Monday 29 October 2012

History & Theory #4: Lefebvre

Product / Work
Production
Labour
Commodification

and social space - something in between

Lefebvre didn't disappoint: I was expecting something incomprehensible from a 1970's French philosopher and that was pretty much what we got.  Grinding through the passages, paragraph by paragraph, I think I established some of the points he was making, but it was not until the fourth or fifth attack I finally breached through to his conclusion.  Those guys didn't like being succinct did they?  Did the publishers pay by the word?

Presumably some of what he has written has lost its power over time.  I think some of the struggle to comprehend the overall point he was trying to make is due to the time he goes to expand upon points which were probably revolutionary at the time, but are now fairly widely understood and accepted.  For instance, a large portion of the text goes into trying to convince the reader that the production of social space should not be purely understood through economic (Marxist and er... post-Marxist?) interpretations of "Production" ie too narrow a definition.  If that was the point he was trying to make, it seemed a fairly obvious one now, but possibly it was radically different from the prevailing view at the time of writing.  Having said that, maybe I think it is widely accepted now, but there is a lot of evidence to the contrary.  Isn't the world we live in increasingly produced and defined along economic lines?
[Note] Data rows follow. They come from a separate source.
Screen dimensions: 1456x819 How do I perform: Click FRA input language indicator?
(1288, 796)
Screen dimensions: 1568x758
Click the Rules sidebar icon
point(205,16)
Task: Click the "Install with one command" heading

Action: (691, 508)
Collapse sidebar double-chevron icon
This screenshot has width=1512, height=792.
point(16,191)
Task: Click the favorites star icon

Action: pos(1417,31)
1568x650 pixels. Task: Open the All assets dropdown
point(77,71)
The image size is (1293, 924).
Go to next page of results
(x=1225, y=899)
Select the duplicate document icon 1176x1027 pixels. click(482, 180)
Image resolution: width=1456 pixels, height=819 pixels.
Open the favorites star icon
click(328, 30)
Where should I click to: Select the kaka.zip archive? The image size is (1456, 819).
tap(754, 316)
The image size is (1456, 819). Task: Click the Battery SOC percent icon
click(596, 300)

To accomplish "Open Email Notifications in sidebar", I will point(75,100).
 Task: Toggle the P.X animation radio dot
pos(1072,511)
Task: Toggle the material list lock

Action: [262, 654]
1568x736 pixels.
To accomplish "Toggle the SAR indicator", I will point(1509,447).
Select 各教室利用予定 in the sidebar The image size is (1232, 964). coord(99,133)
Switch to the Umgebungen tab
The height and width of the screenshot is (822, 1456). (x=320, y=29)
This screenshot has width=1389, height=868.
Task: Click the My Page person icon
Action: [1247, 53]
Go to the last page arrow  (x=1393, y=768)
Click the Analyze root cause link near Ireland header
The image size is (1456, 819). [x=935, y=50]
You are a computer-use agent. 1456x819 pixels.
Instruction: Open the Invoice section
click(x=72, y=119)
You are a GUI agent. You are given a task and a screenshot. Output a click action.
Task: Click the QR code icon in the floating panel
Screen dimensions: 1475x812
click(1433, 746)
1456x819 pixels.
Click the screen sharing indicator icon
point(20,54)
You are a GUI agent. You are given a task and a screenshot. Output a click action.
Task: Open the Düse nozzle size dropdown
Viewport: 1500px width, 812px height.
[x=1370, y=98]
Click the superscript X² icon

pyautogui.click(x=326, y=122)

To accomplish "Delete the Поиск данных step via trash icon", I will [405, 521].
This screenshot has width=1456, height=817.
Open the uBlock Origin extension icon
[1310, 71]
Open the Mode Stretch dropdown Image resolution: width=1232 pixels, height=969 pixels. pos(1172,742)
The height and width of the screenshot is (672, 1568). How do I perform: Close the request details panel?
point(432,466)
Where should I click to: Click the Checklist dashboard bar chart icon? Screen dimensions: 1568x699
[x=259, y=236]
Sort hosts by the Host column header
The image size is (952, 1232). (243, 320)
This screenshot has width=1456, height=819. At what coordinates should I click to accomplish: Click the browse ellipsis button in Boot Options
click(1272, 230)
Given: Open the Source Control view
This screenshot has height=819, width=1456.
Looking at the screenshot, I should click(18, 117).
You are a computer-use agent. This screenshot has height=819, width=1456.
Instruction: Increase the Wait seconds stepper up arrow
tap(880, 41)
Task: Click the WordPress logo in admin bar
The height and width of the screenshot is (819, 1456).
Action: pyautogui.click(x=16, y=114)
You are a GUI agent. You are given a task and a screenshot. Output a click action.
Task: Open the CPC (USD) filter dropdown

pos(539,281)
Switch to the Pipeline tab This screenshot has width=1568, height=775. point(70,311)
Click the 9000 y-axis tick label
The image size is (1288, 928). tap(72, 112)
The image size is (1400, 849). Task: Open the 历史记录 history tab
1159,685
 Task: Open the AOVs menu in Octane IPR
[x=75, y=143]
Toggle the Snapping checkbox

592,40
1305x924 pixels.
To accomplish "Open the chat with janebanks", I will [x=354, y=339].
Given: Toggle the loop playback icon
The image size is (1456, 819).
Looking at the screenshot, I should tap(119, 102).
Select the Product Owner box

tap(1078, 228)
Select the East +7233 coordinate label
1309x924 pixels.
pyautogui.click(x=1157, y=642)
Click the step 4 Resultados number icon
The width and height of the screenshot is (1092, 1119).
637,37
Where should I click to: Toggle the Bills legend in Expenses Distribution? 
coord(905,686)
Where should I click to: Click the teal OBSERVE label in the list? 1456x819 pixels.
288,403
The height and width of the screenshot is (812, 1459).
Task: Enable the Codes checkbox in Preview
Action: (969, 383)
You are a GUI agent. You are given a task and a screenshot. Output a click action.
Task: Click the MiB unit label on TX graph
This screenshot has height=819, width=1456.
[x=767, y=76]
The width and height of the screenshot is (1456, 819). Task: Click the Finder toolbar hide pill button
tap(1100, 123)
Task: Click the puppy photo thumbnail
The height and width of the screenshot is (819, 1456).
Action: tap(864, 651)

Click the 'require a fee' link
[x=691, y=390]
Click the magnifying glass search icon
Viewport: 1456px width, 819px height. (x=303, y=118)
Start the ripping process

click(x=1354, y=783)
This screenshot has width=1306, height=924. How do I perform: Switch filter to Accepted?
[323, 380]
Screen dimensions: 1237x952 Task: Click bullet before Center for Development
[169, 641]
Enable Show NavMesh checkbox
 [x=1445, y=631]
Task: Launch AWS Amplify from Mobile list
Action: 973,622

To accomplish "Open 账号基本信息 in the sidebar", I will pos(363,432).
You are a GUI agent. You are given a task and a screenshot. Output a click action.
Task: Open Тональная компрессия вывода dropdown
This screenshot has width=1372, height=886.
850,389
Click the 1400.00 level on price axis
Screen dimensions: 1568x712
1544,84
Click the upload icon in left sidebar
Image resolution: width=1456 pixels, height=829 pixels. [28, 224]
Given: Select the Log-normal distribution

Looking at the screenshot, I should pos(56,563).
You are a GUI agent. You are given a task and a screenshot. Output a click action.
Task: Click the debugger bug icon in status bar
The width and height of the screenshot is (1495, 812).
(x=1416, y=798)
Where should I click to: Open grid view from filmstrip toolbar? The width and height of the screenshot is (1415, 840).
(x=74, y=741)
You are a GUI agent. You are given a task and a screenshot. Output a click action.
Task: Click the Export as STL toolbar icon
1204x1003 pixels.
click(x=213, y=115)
He goes on to define the conception of a "work" and a "product", and to say that these two concepts are not so far apart as they must have seemed in the 1970's.  Again, I found this confusing, as for me there is a definite grey area between what is a work and a product, but maybe that wasn't understood to be the case in the 1970's.  I found myself repeatedly thinking "Well, DUH..." (a la Bart Simpson) at the conclusion of his long constructions to explain something. 

He uses the example of Venice to show how the unique set of circumstances could create Venice as a work, but then it must have been built also with the characteristics of a product (repetition, labour, capital etc).  His conclusion seems to be that the city is neither a product nor a work, but something more.  Again, I found myself thinking, "Yes, obviously," but maybe this was against the prevailing orthodoxy of the day?
Space is not abstract - it is a physical entity -  but our understanding of, our idenitification of it, has an abstract element.  A complex set of variables, including the material nature of the place, but also external factors such as the historical context (for instance with Venice's place in a Mediterranean trading web) blend together to form our understanding of the social space.  Because of the 'coming together' of these factors, including a temporal element, places such as Venice are unique, and are more closely associated with "works".  The situation that brought those variables together could never be repeated.  However, globalisation and the increasing spread of commodification of abstract ideas and space, as well as physical objects, is homogenizing these variables, so that space is becoming less differentiated, more repetitious and therefore, more of a 'product'.  This is a problem because it limits creativity and ingenuity.  As he suggests with the example of Tuscany, the new social space created by a combination of co-operative farming (workers with a vested interest), physical change (cypress trees) and increased overall wealth generated as a result, created the situation where artists could observe and speculate on this new situation, thereby 'discovering' perspective.  This suggests that differentiated space can be the source of social change and discovery.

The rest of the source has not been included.